- **PROBLEM DETAILS**:
Can you lay out the material as a JSON list of strings, one per line, covering only the lines from the one containing "Screen dimensions: 1568x480" through the end of the material and skipping blank lines? Leave the pictures out.

(Item-finding records)
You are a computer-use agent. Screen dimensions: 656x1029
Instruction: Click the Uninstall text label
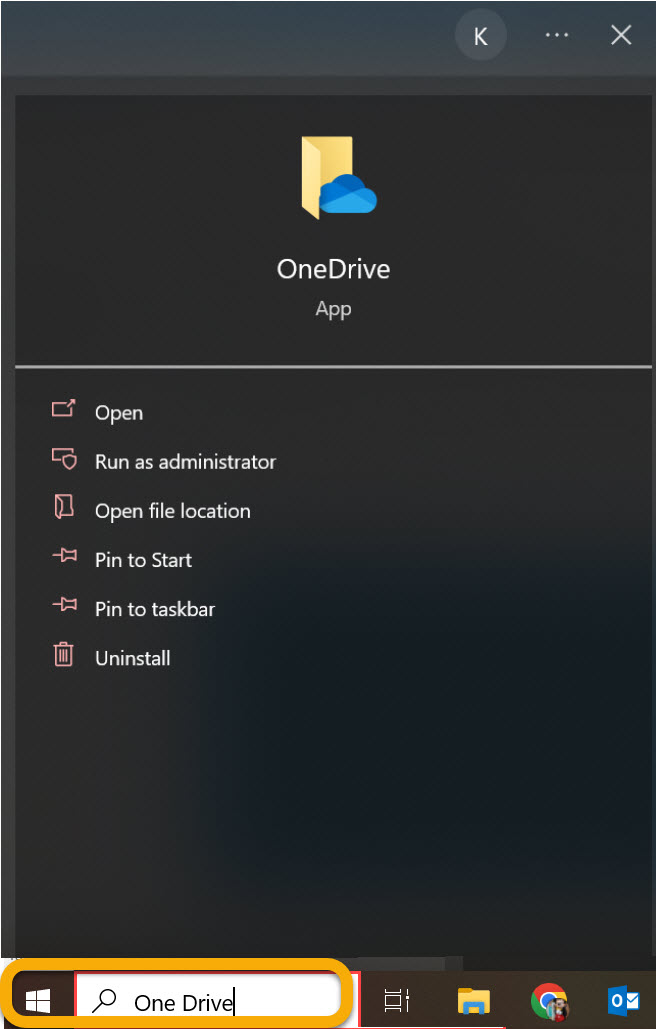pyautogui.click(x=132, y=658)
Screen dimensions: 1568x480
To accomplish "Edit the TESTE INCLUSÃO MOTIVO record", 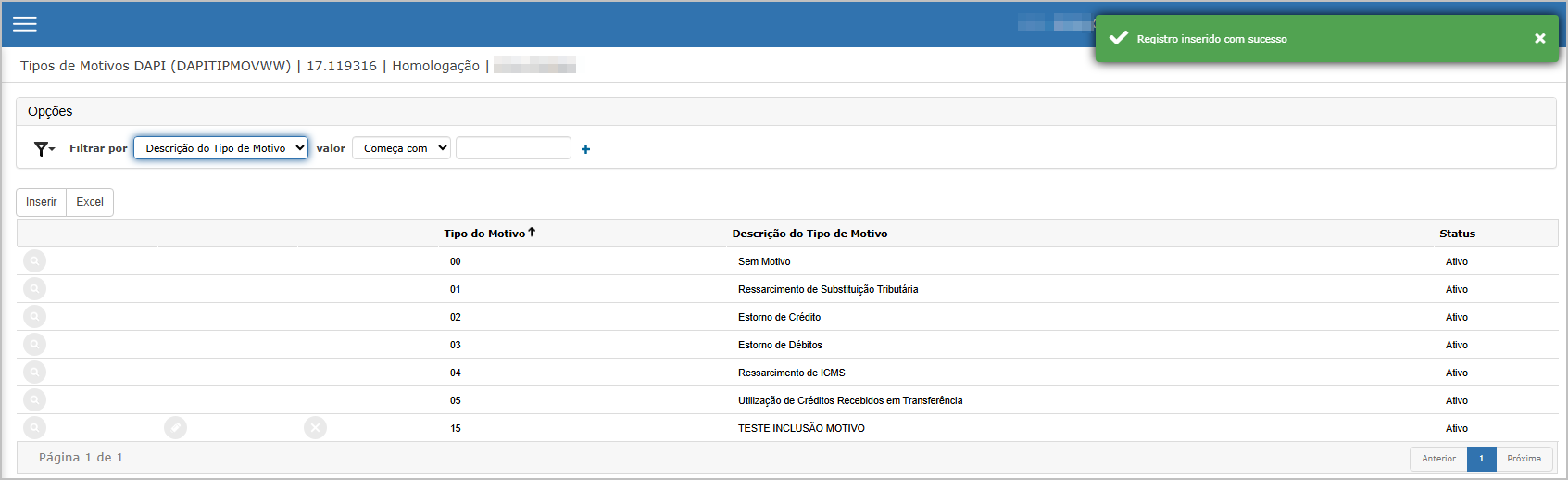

- **RESPONSE TO THIS TASK**:
[
  "Screen dimensions: 1568x480",
  "To accomplish \"Edit the TESTE INCLUSÃO MOTIVO record\", "
]